I didn't say it proved the infinitude of this set but it is true of the subset {a,b,c} you are either producing another member or you are not. edit:you have {2,p,q}
if one of these is 3 then you are in a subset of 6*l+1 where l is a prime ( or 1).
primes other than 3 are 1 or 2 mod 3 p and q can't be both 2 mod 3 or both 1 mod 3 they have to be a mixture and the resulting value will then be 2 mod 3. so only if your primes that are 1 mod 3 keep producing primes with the 2 mod 3 values already in the set can it keep going forever along these lines.

[science_man_88]

here's a really ugly code for it (seems to jump for 15 ms to about 26 s with an increase of 10 fold in the #d can surpass):

Code:

{my(d=[1,2,3],e=1);z
until(e==0 || #d>1000,
       f=select(q->setminus([q],d)==[q] && isprime(q),apply(r->6*r+1,d));
      g=fold((x,y)->vecsort(concat(x,y),,8),select(v->setminus([v],d)==[v] && setminus([v],f)==[v] && isprime(v),apply(t->apply(u->u+1,t),apply(s->2*s,apply(r->r*select(q->q%3!=r%3,d),d)))));
d=vecsort(concat(d,concat(g,f)),,8);
e=#f+#g);
d
}

there's likely already a faster way known that I don't know ( only thing that comes to mind is the 6 ways of arranging {a,b,c} is probably slowing it down without a condition to prevent that). edit:the vecsort in the fold slowed it down a lot for one now about 4 seconds for #d>100000

[Citrix]

Let f(x) be the number of prime candidates belonging to the set between 2^x and 2^(x+1).
Then f(x+1)/f(x) → 1.14 (an irrational number, from the data posted above)
If this keeps on holding true then there would be infinite candidates.

[CRGreathouse]

Quote:

Originally Posted by Citrix

Let f(x) be the number of prime candidates belonging to the set between 2^x and 2^(x+1).
Then f(x+1)/f(x) → 1.14 (an irrational number, from the data posted above)
If this keeps on holding true then there would be infinite candidates.

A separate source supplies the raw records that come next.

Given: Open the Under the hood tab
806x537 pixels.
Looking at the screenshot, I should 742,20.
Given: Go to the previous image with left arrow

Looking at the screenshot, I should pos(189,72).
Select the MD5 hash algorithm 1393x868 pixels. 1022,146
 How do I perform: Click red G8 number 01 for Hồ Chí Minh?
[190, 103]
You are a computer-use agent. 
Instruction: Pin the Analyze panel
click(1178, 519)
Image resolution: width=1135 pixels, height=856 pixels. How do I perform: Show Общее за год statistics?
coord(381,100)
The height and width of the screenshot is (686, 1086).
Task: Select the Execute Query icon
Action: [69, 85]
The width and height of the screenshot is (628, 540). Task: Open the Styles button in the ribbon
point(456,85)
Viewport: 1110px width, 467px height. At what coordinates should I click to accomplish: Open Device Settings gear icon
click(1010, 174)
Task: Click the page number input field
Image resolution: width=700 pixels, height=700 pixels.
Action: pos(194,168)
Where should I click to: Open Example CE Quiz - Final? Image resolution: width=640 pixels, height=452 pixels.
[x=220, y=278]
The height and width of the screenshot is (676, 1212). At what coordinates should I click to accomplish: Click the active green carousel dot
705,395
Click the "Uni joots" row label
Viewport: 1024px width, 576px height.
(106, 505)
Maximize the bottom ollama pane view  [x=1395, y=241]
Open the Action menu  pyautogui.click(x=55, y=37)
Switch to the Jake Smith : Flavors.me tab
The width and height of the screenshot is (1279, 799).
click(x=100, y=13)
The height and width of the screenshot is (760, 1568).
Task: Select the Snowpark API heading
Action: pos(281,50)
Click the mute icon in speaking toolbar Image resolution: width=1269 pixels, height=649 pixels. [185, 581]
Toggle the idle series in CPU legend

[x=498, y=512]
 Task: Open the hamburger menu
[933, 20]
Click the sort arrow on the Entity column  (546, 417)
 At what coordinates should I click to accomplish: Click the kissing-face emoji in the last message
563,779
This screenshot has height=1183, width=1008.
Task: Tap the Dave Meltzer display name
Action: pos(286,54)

Even f(x+1) - f(x) > 0 would suffice.

[science_man_88]

here's the data I get based on my code ( the number in each bit level, some bit levels may not be filled completely and started at x=45 and went down but there were 6 greater than 2^45:

Code:

24
157
362
984
1528
2699
3413
5157
5947
7592
8113
9342
8955
9604
8921
8718
7576
7070
5829
5312
4240
3573
2770
2281
1707
1385
990
734
522
384
278
186
124
83
58
34
21
11
9
4
4
2
2
2
1

[science_man_88]

sorry second post for those interested here are the actual numbers themselves in 2 files so I don't break the forum size limit on the file.

[CRGreathouse]

Those attachments look right to me, sm88.